■ Problem to work on ■
Carry over the material from the line with "The image size is (836, 508)." to the line with "Toggle Enscape visual", both included, keeping every request and adding 27 to each coordinate in the answers.
"""
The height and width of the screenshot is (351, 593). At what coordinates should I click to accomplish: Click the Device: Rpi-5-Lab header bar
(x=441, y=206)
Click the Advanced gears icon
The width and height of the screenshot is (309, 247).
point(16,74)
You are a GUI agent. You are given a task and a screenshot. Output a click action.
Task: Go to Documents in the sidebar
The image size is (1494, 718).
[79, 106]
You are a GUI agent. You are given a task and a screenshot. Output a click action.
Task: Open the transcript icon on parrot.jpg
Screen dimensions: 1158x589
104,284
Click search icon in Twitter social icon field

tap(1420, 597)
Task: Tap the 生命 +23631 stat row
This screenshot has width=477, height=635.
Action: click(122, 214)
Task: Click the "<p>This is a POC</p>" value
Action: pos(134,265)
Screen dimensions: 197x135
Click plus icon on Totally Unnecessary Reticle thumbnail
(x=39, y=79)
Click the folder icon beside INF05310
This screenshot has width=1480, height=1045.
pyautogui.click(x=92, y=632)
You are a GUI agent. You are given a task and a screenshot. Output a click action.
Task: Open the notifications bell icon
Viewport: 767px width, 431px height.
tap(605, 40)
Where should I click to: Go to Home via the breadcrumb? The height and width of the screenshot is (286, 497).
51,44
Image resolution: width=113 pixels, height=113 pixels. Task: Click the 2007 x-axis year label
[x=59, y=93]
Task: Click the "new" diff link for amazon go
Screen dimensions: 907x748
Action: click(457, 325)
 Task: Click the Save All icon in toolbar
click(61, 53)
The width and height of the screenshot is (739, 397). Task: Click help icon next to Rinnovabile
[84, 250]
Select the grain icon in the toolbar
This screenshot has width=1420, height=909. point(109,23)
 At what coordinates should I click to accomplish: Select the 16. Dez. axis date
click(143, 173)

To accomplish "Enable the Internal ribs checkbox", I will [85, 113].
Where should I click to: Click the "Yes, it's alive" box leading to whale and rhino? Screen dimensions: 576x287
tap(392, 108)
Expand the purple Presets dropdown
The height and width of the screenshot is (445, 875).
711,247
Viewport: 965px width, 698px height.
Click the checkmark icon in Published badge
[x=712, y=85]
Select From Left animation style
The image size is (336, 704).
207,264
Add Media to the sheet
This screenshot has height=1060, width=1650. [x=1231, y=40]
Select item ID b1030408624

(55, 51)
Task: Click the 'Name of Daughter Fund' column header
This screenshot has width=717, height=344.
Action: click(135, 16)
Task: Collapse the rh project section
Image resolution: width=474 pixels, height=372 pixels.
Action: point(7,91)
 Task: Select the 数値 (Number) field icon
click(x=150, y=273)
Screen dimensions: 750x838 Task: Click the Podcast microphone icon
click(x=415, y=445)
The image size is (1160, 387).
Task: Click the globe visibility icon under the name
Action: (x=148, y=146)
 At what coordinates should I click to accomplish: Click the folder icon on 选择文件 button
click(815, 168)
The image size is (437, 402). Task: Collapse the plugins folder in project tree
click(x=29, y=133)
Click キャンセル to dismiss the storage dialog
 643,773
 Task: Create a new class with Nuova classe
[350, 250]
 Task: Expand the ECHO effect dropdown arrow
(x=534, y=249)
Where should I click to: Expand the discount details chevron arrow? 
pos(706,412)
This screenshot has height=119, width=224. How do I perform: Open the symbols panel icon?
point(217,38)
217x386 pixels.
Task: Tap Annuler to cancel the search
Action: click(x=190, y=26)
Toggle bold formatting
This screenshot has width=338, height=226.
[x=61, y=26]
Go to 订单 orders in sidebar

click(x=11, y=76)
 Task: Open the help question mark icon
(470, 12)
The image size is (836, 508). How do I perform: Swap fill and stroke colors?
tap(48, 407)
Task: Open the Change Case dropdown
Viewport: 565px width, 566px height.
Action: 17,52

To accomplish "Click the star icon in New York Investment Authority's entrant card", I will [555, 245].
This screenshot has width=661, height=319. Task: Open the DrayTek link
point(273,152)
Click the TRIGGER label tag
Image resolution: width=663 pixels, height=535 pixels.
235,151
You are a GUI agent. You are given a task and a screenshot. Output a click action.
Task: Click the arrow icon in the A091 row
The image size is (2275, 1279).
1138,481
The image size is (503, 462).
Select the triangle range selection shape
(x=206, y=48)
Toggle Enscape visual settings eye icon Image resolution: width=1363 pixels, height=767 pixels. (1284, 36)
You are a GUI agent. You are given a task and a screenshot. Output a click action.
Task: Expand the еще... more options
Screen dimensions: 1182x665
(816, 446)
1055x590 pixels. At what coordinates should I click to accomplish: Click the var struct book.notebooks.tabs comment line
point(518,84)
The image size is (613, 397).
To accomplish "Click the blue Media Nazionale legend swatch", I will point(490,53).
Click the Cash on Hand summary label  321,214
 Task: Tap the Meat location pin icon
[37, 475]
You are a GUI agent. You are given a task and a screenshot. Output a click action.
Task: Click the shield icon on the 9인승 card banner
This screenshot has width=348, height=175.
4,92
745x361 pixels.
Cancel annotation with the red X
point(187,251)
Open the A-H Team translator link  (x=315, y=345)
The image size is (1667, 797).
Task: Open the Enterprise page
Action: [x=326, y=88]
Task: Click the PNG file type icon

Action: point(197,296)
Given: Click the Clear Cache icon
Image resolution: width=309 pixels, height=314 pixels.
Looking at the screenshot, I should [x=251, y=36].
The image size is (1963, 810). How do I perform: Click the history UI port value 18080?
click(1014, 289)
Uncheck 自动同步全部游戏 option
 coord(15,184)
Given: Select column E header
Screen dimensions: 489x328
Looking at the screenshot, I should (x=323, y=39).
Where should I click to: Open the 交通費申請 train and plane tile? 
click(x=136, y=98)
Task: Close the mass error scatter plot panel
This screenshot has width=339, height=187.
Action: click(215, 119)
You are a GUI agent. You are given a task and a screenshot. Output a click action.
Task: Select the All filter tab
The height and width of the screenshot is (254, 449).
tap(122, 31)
"""
■ Full output ■
The image size is (836, 508). How do I perform: Swap fill and stroke colors?
tap(75, 434)
Task: Open the Change Case dropdown
Viewport: 565px width, 566px height.
Action: 44,79

To accomplish "Click the star icon in New York Investment Authority's entrant card", I will [582, 272].
This screenshot has width=661, height=319. Task: Open the DrayTek link
point(300,179)
Click the TRIGGER label tag
Image resolution: width=663 pixels, height=535 pixels.
262,178
You are a GUI agent. You are given a task and a screenshot. Output a click action.
Task: Click the arrow icon in the A091 row
The image size is (2275, 1279).
1165,508
The image size is (503, 462).
Select the triangle range selection shape
(x=233, y=75)
Toggle Enscape visual settings eye icon Image resolution: width=1363 pixels, height=767 pixels. (1311, 63)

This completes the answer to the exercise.